Senin, 27 September 2021

Catatan Pendek Kisah yang Panjang

jadi mungkin,
kira-kira cinta itu begini
kau punya jaket mahal dan bagus yang merknya terkenal
tapi kau masih saja pake jaketmu yang berwarna pudar
karena dialah yang telah jauh menemani perjalanan
melindungimu dari dingin dan hujan 
menjagamu dari angin malam
dengan siklus cuci kering pakai tak beraturan
yang ta dapat lagi dihitung dengan jari kaki dan tangan
tapi jaket itu selalu membuatmu nyaman

Angin berhembus sepoi mengirimkan sejuk. Langit semburat lembut mengirimkan sinarnya yang keemasan. Embun berkilauan di ujung rumput yang bergoyang. Wangi khas hutan ditingkah kicau burung yang saling membangunkan. Pagi sedang berpesta bersama sinar matahari pertama.

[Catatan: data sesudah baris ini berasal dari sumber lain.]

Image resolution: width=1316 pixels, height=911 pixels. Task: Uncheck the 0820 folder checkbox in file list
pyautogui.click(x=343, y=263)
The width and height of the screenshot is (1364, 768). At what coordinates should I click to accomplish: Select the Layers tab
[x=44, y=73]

May menatap Gibran dari kejauhan. Pemuda itu memandang luas daratan lembah yang membentang jauh. Garis wajahnya yang tegas tergambar jelas dari tempatnya berdiri. Tanah tempat mereka berdiri berhias pohon yang sedang bertunas meriah dengan ujung ranting penuh tunas baru. Tempat itu terasa tidak asing. Embun rerumputan membasuh lembut kakinya yang kini basah. Langkah kakinya terayun mendekat.

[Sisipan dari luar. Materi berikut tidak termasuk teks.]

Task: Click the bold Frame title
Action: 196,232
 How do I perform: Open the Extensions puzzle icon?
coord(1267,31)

Sepasang kupu-kupu berwarna biru beterbangan disekitarnya. Lembah itu kini sempurna bermandikan sinar mentari. Hangat memanjakan. Saat Gibran menoleh padanya, wajah itu sempurna mengarahkan pandang padanya. Tatapannya lembut dan dalam. Membuatnya ingin tinggal didalamnya, sekaligus membuatnya berdiri tegak menghentikan langkah. Menunduk mengalihkan pandang. Sebelum seluruhnya lenyap.
...

Tirai jendela kamar May separuh terbuka. Sinar matahari menerobos masuk membuat kamarnya yang penuh dengan aneka kertas jadi hangat. Suara kesibukan pagi khas anak kos membuatnya kesadarannya pulih dengan cepat. Semalam dia tertidur hampir jam 2 pagi. Membaca buku biometri yang sulit sekali merasuk ke otaknya karena dia tidak terlalu suka matematika. Berusaha membalas surat Gibran, meskipun sama sekali tak ada ide harus menuliskan apa.

Otaknya yang telah terbangun sempurna membuat May spontan melihat ke dinding. Agendanya hari itu. Jam 8 dia harus menemui petugas laboran mengecek ketersediaan alat bahan praktikum yang kemarin dipesan. Setelah itu ada kuliah pagi. Menengok sanggar teater siapa tahu ada surat masuk. Jam 11 siang ke kantor pos mengirimkan surat buat Gibran dan menemui adek tingkatnya untuk koordinasi diklat alam. Sorenya ada jadwal latihan yang akan menyibukkannya hingga malam. Andai saja surat itu sudah jadi, tapi...May belum menuliskan apapun sama sekali. Meskipun otak dan hatinya tak lagi bisa diajak kompromi. Mengingat Gibran selalu membuatnya terasa lengkap dan full energi. Entah kenapa.